Partial effects plots are shown for a beta regression model attempting to explain the mean probability assigned by the bagged model to all viruses in Fig 3A, accounting for whether or not the genome predicted was sequenced from arthropods (as opposed to chordates), (A), random effects for the taxonomic class and order of sampled hosts (B and C), whether the sequence derived from a human sample (D), and a random effect for the virus family represented (E). Points indicate partial residuals, while lines and shaded areas respectively show the maximum likelihood and 95% CI of partial effects. CIs that do not include 0 are highlighted in blue. CI, confidence interval.
Fig 5.
Probability of human infection predicted from coronavirus genomes.

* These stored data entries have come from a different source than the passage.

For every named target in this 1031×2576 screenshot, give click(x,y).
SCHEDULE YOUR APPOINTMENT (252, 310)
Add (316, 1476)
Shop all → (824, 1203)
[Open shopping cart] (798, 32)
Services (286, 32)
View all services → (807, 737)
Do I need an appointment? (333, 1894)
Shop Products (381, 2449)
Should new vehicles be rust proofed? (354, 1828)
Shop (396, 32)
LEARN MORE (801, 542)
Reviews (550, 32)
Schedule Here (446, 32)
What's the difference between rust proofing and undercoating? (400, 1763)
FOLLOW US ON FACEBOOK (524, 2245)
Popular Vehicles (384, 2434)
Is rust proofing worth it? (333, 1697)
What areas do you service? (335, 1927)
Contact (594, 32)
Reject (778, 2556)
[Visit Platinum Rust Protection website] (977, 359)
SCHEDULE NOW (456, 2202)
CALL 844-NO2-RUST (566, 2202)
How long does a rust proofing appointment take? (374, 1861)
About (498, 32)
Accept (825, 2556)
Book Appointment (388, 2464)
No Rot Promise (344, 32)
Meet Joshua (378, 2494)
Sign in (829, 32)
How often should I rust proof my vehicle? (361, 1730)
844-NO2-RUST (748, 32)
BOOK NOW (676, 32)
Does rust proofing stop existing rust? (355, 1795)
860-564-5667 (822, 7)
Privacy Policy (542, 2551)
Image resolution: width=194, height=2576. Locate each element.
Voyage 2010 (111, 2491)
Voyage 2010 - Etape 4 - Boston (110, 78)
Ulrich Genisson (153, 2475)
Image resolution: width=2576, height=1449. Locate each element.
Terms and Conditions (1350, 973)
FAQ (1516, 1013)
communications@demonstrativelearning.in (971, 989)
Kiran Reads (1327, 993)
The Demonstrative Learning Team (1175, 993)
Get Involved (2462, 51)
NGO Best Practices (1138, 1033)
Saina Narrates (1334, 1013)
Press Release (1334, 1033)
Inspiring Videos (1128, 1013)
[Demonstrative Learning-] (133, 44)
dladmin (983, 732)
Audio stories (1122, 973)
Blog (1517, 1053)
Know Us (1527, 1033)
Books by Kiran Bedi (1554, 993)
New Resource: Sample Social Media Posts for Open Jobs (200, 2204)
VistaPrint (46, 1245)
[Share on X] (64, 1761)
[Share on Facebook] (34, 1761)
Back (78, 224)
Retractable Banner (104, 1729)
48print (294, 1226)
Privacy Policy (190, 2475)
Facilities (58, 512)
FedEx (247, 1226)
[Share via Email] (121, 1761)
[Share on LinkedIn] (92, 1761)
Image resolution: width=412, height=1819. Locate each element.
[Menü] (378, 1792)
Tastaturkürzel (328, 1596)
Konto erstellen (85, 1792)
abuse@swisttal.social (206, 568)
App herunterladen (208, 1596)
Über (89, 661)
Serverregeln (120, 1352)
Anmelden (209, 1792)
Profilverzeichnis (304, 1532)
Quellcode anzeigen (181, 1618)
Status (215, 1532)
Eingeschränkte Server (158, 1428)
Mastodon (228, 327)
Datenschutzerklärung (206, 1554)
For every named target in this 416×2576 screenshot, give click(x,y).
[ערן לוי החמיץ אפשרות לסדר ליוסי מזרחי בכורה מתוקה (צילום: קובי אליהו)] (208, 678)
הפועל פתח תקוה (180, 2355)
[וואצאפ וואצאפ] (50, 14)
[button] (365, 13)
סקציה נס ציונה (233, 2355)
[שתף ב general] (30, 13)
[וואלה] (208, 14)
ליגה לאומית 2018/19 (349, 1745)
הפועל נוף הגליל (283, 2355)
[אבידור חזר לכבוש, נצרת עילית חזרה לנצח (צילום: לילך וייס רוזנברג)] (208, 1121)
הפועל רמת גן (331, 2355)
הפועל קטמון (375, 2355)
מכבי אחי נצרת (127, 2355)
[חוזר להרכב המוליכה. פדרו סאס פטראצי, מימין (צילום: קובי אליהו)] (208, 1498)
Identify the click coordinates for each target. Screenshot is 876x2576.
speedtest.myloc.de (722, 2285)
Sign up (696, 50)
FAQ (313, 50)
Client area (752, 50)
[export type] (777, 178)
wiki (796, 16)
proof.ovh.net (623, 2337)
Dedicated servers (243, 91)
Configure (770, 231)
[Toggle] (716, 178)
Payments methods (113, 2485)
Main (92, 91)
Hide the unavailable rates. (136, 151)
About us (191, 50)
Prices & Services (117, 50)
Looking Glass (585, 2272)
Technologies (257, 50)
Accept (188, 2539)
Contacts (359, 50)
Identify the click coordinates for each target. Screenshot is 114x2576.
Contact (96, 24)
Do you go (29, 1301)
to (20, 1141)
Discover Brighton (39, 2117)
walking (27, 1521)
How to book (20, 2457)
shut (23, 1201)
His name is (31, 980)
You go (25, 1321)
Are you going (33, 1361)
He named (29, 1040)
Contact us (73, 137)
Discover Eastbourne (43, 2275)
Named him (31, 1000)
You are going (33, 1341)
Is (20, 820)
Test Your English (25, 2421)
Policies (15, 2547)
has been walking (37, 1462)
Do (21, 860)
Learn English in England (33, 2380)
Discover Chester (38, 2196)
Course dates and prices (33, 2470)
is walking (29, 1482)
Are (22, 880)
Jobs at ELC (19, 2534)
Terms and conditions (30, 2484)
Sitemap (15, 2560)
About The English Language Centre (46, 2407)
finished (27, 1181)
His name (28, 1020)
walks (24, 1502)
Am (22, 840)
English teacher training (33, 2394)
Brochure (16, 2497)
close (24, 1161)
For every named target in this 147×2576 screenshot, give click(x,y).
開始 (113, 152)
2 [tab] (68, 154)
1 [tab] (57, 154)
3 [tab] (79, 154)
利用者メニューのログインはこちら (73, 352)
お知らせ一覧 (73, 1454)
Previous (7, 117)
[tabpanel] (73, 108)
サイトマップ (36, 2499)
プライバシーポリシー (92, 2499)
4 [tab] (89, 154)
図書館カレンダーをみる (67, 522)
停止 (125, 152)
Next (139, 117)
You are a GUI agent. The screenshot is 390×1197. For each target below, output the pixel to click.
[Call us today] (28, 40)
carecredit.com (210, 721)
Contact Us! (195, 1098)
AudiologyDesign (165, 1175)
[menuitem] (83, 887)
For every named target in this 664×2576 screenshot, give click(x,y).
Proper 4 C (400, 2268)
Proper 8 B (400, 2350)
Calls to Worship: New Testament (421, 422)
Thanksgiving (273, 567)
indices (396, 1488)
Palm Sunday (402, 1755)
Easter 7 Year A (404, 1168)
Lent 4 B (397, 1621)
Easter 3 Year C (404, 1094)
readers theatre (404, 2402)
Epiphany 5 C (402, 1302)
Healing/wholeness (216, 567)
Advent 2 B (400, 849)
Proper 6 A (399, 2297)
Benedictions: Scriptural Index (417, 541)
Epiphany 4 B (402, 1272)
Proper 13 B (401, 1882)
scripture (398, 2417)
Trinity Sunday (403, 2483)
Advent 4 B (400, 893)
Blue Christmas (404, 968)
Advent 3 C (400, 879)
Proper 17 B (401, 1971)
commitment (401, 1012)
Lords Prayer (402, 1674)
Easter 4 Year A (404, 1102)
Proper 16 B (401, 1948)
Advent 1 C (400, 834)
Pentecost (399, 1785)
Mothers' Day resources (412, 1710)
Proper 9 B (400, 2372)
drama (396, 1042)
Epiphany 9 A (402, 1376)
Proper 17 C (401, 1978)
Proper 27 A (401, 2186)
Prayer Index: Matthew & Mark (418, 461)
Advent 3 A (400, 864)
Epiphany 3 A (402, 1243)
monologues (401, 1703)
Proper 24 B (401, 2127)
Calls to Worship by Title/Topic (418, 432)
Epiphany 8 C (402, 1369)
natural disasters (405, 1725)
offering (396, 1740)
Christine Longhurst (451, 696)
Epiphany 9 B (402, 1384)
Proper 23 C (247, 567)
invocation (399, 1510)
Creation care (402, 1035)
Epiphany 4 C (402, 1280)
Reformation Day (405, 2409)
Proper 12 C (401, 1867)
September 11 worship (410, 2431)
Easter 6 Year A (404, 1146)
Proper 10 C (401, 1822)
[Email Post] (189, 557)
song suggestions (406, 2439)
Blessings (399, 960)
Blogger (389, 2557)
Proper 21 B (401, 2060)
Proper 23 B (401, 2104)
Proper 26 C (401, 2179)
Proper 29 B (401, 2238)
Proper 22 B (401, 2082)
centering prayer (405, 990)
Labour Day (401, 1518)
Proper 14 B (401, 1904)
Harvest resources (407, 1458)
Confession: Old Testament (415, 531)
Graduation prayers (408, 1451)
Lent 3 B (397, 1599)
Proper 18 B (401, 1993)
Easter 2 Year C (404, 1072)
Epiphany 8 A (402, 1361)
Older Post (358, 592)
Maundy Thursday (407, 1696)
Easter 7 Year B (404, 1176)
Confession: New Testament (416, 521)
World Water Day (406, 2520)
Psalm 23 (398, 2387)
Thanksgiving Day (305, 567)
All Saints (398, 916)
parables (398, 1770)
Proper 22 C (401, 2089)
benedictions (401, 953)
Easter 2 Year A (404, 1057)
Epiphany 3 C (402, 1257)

(A) Predictions for currently recognized Coronaviridae species and for 3 variants of SARS-related coronavirus: SARS-CoV (isolate HSZ-Cc, sampled early in the 2003 pandemic), SARS-CoV-2 (isolate Wuhan-Hu-1, sampled early in the current pandemic), and the closely related RaTG13 (sampled from Rhinolophus affinis in 2013). A dendrogram illustrates taxonomic relationships, with abbreviated genus names annotated on the right. Arrows highlight known human-infecting species. Asterisks indicate species absent from the training data, also present in Fig 3A. (B) Predictions for different representatives of SARS-related coronavirus. The isolation source of animal-associated genomes is indicated in parentheses. A maximum likelihood phylogeny illustrates relationships and was created as described in [6]. The outgroup, BtKy72 (sampled in Kenya in 2007), is not shown. In both panels, bars show the 95% interquartile range of predicted probabilities across the best performing 10% of iterations excluding the species being predicted, while circles show the mean predicted probability from these iterations. Numerical data underlying this figure can be found in S1 Table (panel A) and at https://github.com/nardus/zoonotic_rank/tree/main/FigureData (panel B; doi: 10.5281/zenodo.4271479). MERS-CoV, Middle East Respiratory Syndrome–related Coronavirus; M. ricketti CoV Sax-2011, Myotis ricketti alphacoronavirus Sax-2011; NL63-related bat CoV, NL63-related bat coronavirus strain BtKYNL63-9b; N. velutinus CoV SC-2013, Nyctalus velutinus alphacoronavirus SC-2013; R. ferrumequinum CoV HuB-2013, Rhinolophus ferrumequinum alphacoronavirus HuB-2013; SARS, Severe Acute Respiratory Syndrome; SARS-CoV-2, Severe Acute Respiratory Syndrome Coronavirus 2.